The electoral process in Kyrgyzstan has always been under the control of the political authorities. Previous elections have been marked by wide-scale interference by electoral commissions and by the political authorities. Although the government has promised free and fair elections in 2005, nobody believes it will happen just like that. To make sure there is real competition, there needs to be agreement among elites to rely on the ballot box as the arbiter of political power, and an active civil society and media to back them up.

There is some progress in this direction. Centrist officials opposed to Akaev are beginning to talk--quietly so far--about ways they can unite to push for change. And civil society is starting to work on election-related issues. Apart from the NGO Coalition--a group of NGOs that provides independent monitors at election time--there are other NGOs, such as Civil Society Against Corruption, that will be actively involved in the electoral process.
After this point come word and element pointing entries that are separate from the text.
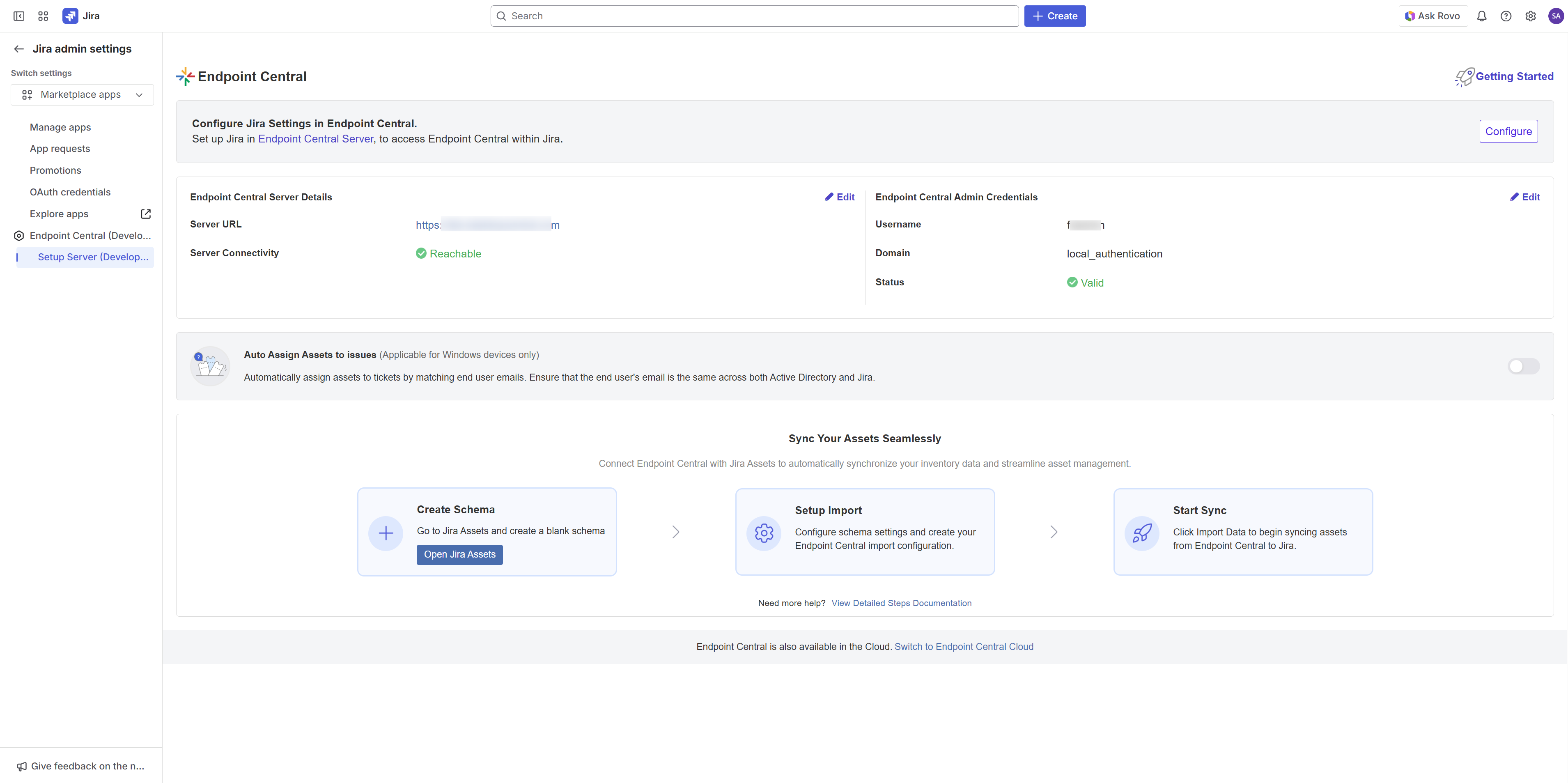Go back from Jira admin settings

[x=19, y=49]
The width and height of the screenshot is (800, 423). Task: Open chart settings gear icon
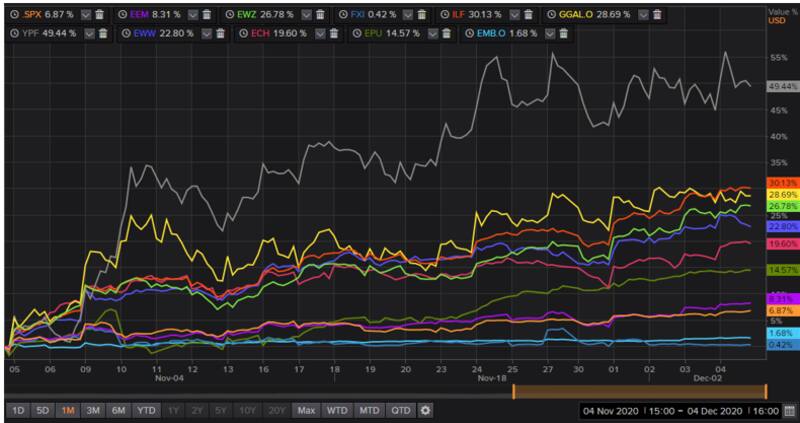425,410
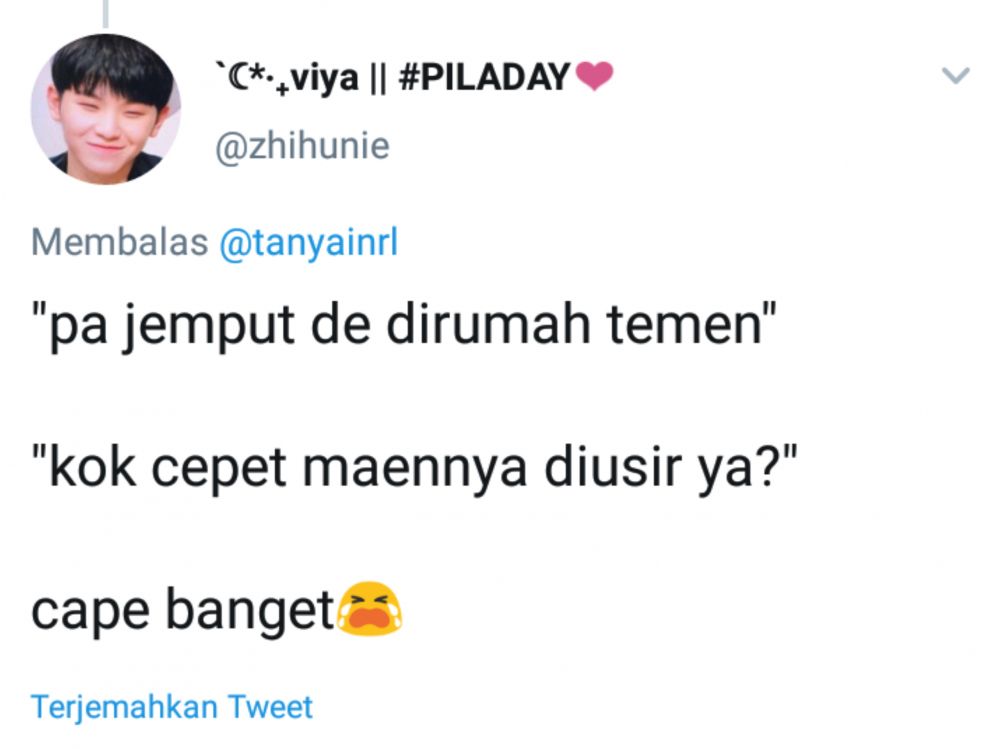This screenshot has height=749, width=1000.
Task: Select the "kok cepet maennya diusir ya?" line
Action: [415, 468]
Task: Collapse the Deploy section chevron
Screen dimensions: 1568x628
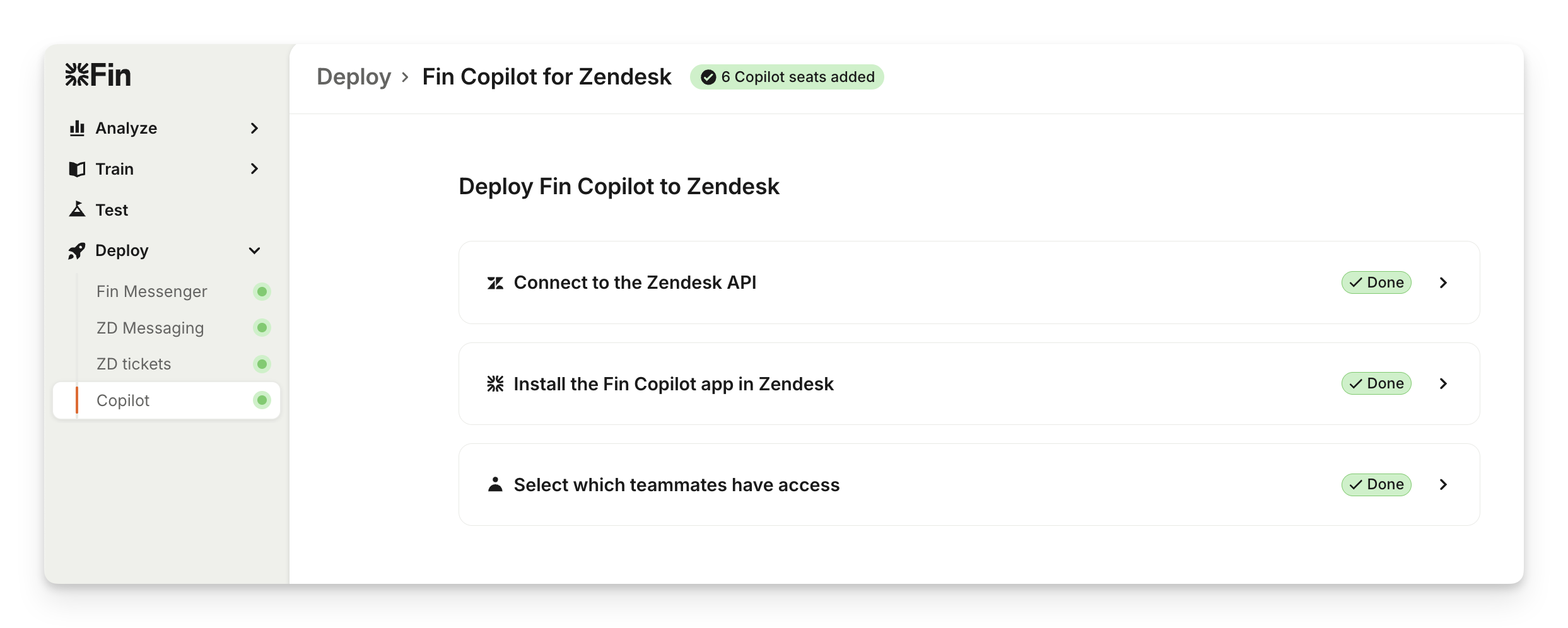Action: click(x=254, y=251)

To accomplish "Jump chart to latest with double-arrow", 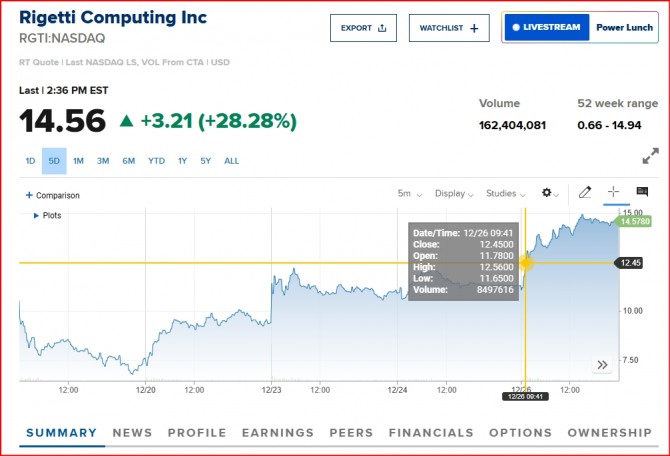I will 602,365.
A program for NGOs funded by the U.S. Agency for Development (USAID) to run election-related projects will also promote further activities.

There are lots of divisions in Kyrgyz civil society, and a real artificiality about some NGOs. Many are dependent on external financing, opening them up to criticism from the authorities as being playthings of the Americans. But this external support is natural in the circumstances. Local businessmen who have tried to finance opposition parties have run into trouble very quickly; the state is happy to use the tax police or dubious criminal cases against businessmen to keep them in line. For the time being, international assistance will be a normal part of the Kyrgyz political process.

The international community could play a vital role. So far assistance has been slow in coming and poorly coordinated. The UN has an electoral assistance program, focused mainly on technical aid to the Central Electoral Commission. The Organization for Cooperation and Security in Europe (OSCE) is gradually beginning to put together some election-related programs, although its resources in Bishkek are stretched. Other major donors, such as the United States, have promised much but been slow to deliver. Now, some momentum is at last appearing, and USAID is putting together a series of programs, starting with local elections due in October 2004.

Beyond this electoral assistance, there needs to be political pressure on the government to allow elections to proceed without interference. With a foreign debt of 115 percent of GDP, Kyrgyzstan is still very dependent on external financing and help with debt restructuring. Diplomats should be making it clear to the Kyrgyz authorities that sympathy from finance ministries and lenders will be in short supply if the elections are rigged. Conversely, a real transition of power through the democratic process should lead to real increases in grants and assistance, and an advantageous deal to restructure Kyrgyzstan's debt by the end of the decade.

Kyrgyzstan is not Georgia, and nobody really is looking for that level of political upheaval in a country with still-fragile state structures and an economy that is only now showing signs of recovery from a long depression. But the electorate is ready for change, and the Kyrgyz leadership needs to respond by letting the democratic process decide the transition. Anything less will set back Kyrgyzstan's political and economic development for years and make the democratic prospects of the rest of the region dim indeed.